Bombing ends feeling of security in Boston
It was as good a Patriots Day, as good a marathon day, as any, dry and seasonably warm but not hot like last year's. While the runners climbed Heartbreak Hill, the Red Sox were locked in another white-knuckle duel with the Tampa Bay Rays at Fenway Park. The only thing missing was Lou Reed crooning Perfect Day.
The elite runners had long ago finished when Boston won the game 3-2. Many of those jubilant baseball fans had walked through Kenmore Square toward Back Bay to watch the marathon. Some of them had just gotten to the finish line when the first bomb went off.
In an instant, a perfect day had morphed into something viscerally evil.
The location and timing of the bombs was sinister beyond belief, done purposely to maximize death and destruction. Among those who watched in horror as a fireball belched out across the sidewalk on Boylston Street were parents of the schoolchildren murdered in Newtown, Connecticut.
One of the dead is an 8-year-old boy from Dorchester who had gone out to hug his dad after he crossed the finish line. The dad walked on, and the boy went back to the sidewalk to join his mom and his little sister. Then the bomb went off. The boy was killed. His sister's leg was blown off. His mother was badly injured. That's just one family, one story.

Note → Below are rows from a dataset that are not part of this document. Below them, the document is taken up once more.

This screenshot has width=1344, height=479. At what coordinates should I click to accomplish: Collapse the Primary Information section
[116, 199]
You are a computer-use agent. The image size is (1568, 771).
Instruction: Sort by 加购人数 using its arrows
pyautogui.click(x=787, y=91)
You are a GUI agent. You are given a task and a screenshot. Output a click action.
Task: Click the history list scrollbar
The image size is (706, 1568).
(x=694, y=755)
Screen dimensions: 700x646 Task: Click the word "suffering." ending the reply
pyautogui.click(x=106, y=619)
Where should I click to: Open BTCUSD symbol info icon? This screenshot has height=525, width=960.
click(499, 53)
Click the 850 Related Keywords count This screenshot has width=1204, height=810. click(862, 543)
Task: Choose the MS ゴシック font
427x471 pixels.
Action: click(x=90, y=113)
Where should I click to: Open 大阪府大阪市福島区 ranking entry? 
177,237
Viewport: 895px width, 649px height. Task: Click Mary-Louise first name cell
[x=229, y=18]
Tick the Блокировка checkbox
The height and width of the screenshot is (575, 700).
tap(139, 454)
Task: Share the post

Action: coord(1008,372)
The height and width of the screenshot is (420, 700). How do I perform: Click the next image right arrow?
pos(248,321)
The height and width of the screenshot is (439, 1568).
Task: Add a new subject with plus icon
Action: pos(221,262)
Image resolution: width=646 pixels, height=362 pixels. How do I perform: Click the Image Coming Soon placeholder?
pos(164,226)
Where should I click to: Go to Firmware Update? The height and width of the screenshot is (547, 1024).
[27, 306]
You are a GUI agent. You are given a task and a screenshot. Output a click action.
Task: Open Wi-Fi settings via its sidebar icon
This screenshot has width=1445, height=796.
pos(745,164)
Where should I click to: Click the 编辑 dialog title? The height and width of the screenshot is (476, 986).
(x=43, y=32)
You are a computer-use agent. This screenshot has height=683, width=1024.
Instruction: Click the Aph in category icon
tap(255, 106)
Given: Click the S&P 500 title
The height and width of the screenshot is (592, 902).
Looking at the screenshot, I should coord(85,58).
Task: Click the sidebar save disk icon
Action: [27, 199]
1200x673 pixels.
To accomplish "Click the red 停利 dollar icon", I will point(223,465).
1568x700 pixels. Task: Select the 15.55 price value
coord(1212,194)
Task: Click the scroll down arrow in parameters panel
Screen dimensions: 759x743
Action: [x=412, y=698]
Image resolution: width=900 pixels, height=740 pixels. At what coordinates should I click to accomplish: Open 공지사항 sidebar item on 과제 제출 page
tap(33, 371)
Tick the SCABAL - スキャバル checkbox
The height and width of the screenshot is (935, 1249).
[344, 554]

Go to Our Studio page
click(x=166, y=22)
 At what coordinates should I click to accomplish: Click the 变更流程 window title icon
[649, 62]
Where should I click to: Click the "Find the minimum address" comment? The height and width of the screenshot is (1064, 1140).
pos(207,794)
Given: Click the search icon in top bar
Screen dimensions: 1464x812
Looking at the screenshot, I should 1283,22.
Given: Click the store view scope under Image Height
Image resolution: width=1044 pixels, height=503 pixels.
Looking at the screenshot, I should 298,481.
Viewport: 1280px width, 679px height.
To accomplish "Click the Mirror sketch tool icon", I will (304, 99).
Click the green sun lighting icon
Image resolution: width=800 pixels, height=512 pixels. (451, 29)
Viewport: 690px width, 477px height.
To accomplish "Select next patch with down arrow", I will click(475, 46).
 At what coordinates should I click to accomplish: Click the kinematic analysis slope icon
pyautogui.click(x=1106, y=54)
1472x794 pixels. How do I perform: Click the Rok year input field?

It would be wrong to say we lost our innocence on Monday afternoon as a plume of white smoke drifted high above Boylston Street, as blood pooled on the sidewalk across from the Boston Public Library. Severed limbs lay amid the bruised and the bloodied and the stunned, their ears ringing, their ears bleeding.
We lost our innocence on another perfect day, in September, 12 years ago. But we lost something on Monday, too, and that is the idea that we will ever feel safe in this city again.
The Boston Marathon is the city's signature event, a tangible link with the rest of the world. It allows us to cling to that pretense of Boston being the Hub of the Universe. Patriots Day is a celebration of our revolutionary history, but we share it with the world. It is the one day of the year when the city is its most diverse, with people from so many other countries here to run those 42 kilometers.
And so it was alternately poignant and horrifying to watch as first responders frantically pulled metal barriers and the flags of so many different countries down in a desperate rush to get to the dead and the injured on the sidewalk. Those flags looked like victims, splayed on Boylston Street as the acrid smoke hung in the air.
Everybody was trying to figure out who and why. The police officers I talked to were shaking their heads. It could be anybody. Could be foreign. Could be domestic. Could be al-Qaida. Could be homegrown nuts.
It was Patriots Day. It was tax day. It was Israel's independence day. Theories swirled like the smoke above Boylston Street. Friday marks the 20th anniversary of the FBI assault on the Branch Davidian compound in Waco, Texas, and the 18th anniversary of the Oklahoma City bombing.
In an instant, the medical tent at the finish line was transformed into a battlefield triage unit. Doctors and nurses who had been running the race in turn raced to the medical tent and volunteered their services, still sweating, still wearing their running gear. People opened their homes to runners who could not get back to their hotels. Even as the smoke drifted away from Boylston, we were still in the fog, still in the dark, our ears still ringing from the bombs.
Kevin Cullen is a Boston-based journalist.